U.S. seeks extradition for woman who killed Americans in Sbarro Pizza bombing
Intel CEO: “We see ourselves as an Israeli company as much as a U.S. company”
Fairy tale ends as Team Israel loses baseball bid
Anniversary of horrors--
Wednesday marks the sixth anniversary of the beginning of the war in Syria, which began with peaceful anti-government protests but, due to the massively violent response of the regime of Bashar al-Assad, quickly spiraled into an armed conflict that continues to this day. In response to rallies against the regime, government forces fired into the crowds and arrested opponents of the government in the tens of thousands. The fate for many of them was bleak: Amnesty International reported last month that, at just one Syrian prison north of Damascus, as many as 13,000 people were hanged between 2011 and 2015.

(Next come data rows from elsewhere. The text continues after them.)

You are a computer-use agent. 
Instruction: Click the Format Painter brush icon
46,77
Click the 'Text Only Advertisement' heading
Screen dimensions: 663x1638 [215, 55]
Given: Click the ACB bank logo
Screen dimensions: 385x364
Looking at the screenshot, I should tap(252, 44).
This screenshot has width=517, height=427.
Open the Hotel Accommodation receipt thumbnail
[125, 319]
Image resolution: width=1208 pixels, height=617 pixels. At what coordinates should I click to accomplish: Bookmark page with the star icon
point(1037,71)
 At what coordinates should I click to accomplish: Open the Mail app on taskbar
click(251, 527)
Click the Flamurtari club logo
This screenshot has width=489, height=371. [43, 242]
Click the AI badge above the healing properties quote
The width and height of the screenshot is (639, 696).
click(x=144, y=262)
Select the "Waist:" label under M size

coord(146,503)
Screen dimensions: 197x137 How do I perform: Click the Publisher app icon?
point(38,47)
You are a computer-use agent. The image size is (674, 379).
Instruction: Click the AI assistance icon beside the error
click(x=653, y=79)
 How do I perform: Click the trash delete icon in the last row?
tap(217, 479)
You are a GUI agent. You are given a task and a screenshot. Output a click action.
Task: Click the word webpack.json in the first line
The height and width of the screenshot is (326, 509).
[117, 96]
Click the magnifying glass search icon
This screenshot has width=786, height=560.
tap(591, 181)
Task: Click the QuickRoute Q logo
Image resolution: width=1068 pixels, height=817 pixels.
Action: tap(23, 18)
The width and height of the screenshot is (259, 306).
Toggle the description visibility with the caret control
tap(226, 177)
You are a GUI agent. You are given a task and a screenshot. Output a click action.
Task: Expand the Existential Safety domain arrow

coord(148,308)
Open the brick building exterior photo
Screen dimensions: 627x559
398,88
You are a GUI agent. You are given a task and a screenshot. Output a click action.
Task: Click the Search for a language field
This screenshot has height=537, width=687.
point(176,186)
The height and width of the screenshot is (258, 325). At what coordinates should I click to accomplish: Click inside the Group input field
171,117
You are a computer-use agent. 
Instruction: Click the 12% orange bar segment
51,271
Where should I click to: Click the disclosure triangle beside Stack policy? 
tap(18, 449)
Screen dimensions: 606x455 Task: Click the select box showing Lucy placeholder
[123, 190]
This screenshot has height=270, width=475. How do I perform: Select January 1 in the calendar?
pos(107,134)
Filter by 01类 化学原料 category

To maintain control, Assad has carried out a campaign of systematic torture and indiscriminate murder of civilians through the use of barrel bombs, massacres, deliberate targeting of hospitals and schools, intentional starvation as a tactic of war, and chemical weapons attacks, which has led to the deaths of more than 400,000 people and the world’s largest refugee crisis since the Second World War.
While he was once thought to be on the ropes, Assad has stayed in power due to the loyal support, and even guidance, of Iran, Hezbollah, and Russia—actors who have played a crucial part during turning points of the war in which Assad gained the upper hand, such as the Battle of Qusayr in spring 2013 and the fall of Aleppo in December 2016.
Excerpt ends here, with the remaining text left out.